• **Exercise objective**: Put every one of the items below into a numbered list, skipping any blank lines. Leave the pictures out of your list.
--- start Dataset records ---
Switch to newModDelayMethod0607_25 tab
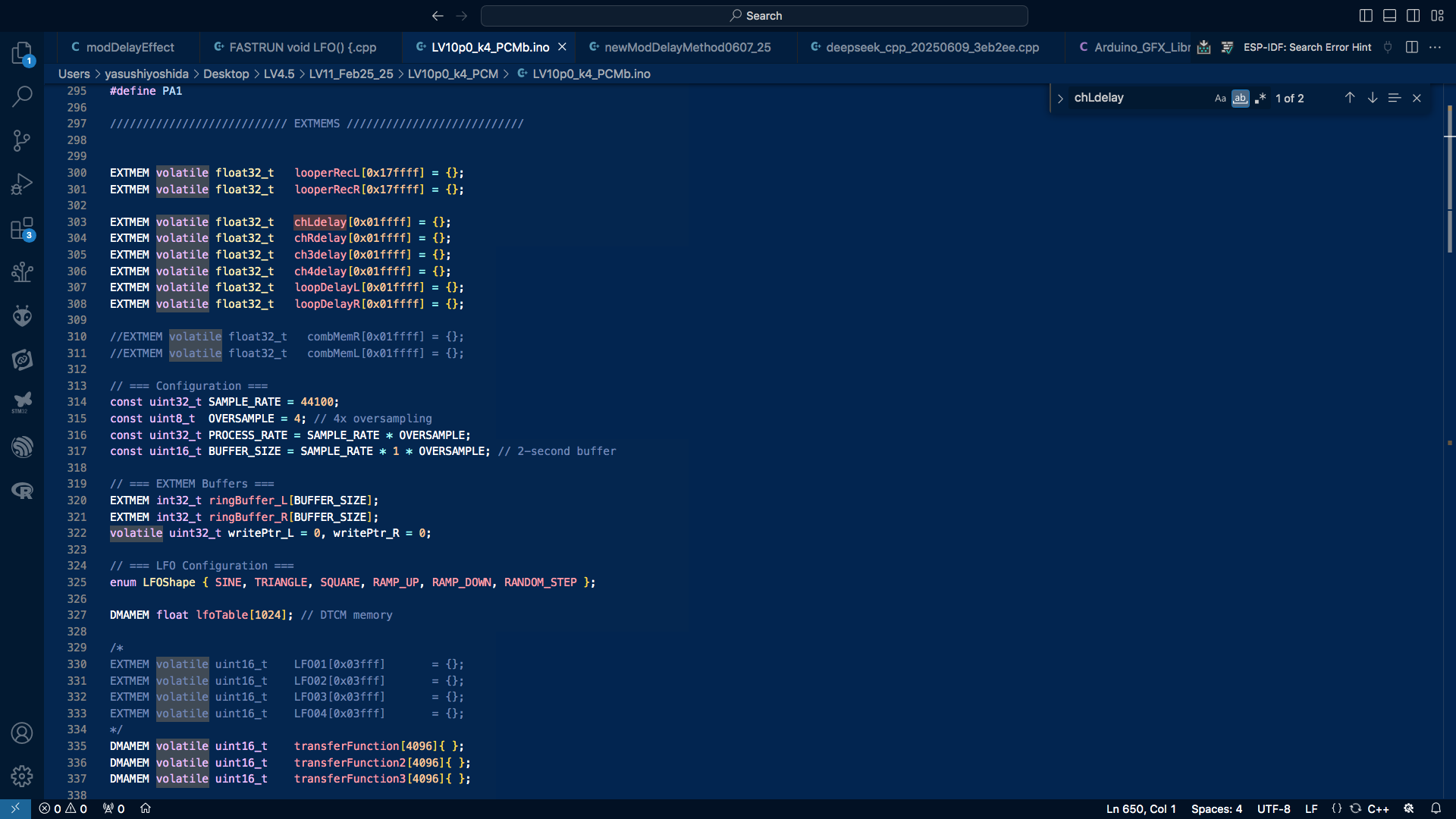The height and width of the screenshot is (819, 1456). click(x=687, y=47)
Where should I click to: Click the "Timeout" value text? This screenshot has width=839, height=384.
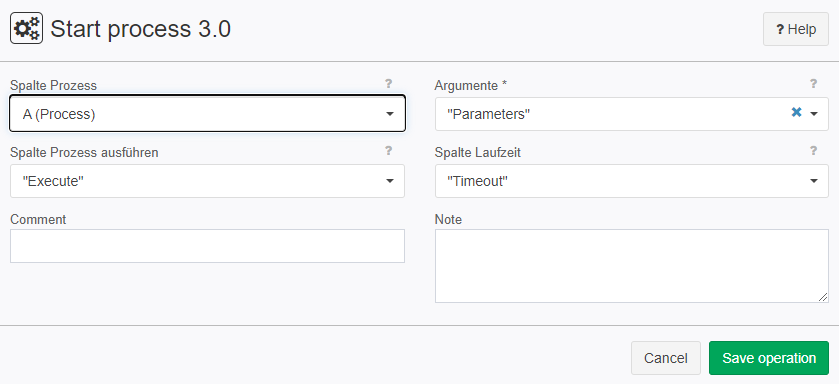pos(477,181)
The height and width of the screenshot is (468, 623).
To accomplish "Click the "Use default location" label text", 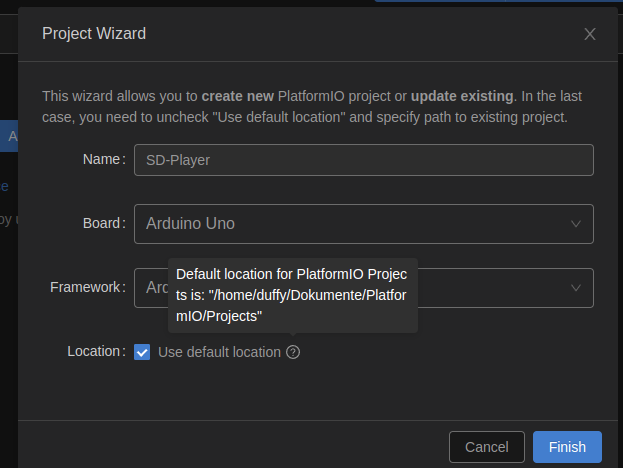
--- end Dataset records ---
• **Finished exercise**:
1. Switch to newModDelayMethod0607_25 tab
2. The height and width of the screenshot is (819, 1456). click(x=687, y=47)
3. Where should I click to: Click the "Timeout" value text? This screenshot has width=839, height=384.
4. pos(477,181)
5. The height and width of the screenshot is (468, 623).
6. To accomplish "Click the "Use default location" label text", 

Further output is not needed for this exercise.